“You gimme!”
She had snatched up her small hand-satchel from the divan and stood flashing now beside him, her small, blazing face only level with his cravat.
“What you spittin’ fire for? That wa’n’t nothin’ I slipped in but my address, girl. When you need me call on me. ‘The Liberty, 96.’ Go right up in the elevator, no questions asked. Get me?” he said, poking the small purse into the V of her jacket. “Get me?”
“Oh, you—Woh—woh—woh!”
With her face flung back and twisted, and dodging his outflung arm, she was down four flights of narrow, unused stairs and out. Once in the streets, she walked with her face still thrust up and a frenzy of haste in her stride. Red had popped out in her cheeks. There was voice in each breath—moans that her throat would not hold.
That night she slept in the kind of fifty-cent room the city offers its decent poor. A slit of a room with a black-iron bed and a damp mattress. A wash-stand gaunt with its gaunt mission. A slop-jar on a zinc mat. A caneless-bottom chair. The chair she propped against the door, the top slat of it beneath the knob. Through a night of musty blackness she lay in a rigid line along the bed-edge.
You who love the city for its million pulses, the beat of its great heart, and the terrific symphony of its soul, have you ever picked out from its orchestra the plaintive rune of the deserving poor?
It is like the note of a wind instrument—an oboe adding its slow note to the boom of the kettle-drum, the clang of gold-colored cymbals, and the singing ecstasy of violins.
One such small voice Ann ’Lisbeth Connors added to the great threnody of industry. Department stores that turned from her services almost before they were offered. Offices gleaned from penny papers, miles of them, and hours of waiting on hard-bottom chairs in draughty waiting-rooms. Faces, pasty as her own, lined up alongside, greedy of the morsel about to fall.
When the pinch of poverty threatens men and wolves, they grow long-faced. In these first lean days, a week of them, Ann ’Lisbeth’s face lengthened a bit, too, and with the fuzz of yellow bangs tucked well up under her not so decent black hat, crinkles came out about her eyes.
Nights she supped in a family-entrance cafe beneath her room—veal stew and a glass of beer.

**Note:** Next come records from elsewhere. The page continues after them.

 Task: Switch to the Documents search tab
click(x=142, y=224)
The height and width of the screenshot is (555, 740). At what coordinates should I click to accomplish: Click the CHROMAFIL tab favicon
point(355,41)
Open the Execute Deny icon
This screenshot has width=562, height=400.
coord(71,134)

She would sit over it, not unpleasantly muzzy. She slept of nights now, and not so rigidly.
Then followed a week of lesser department stores as she worked her way down-town, of offices tucked dingily behind lithograph and small-ware shops, and even an ostrich-feather loft, with a “Curlers Wanted” sign hung out.
In what school does the great army of industry earn its first experience? Who first employs the untaught hand? Upon Ann ’Lisbeth, untrained in any craft, it was as if the workaday world turned its back, nettled at a philistine.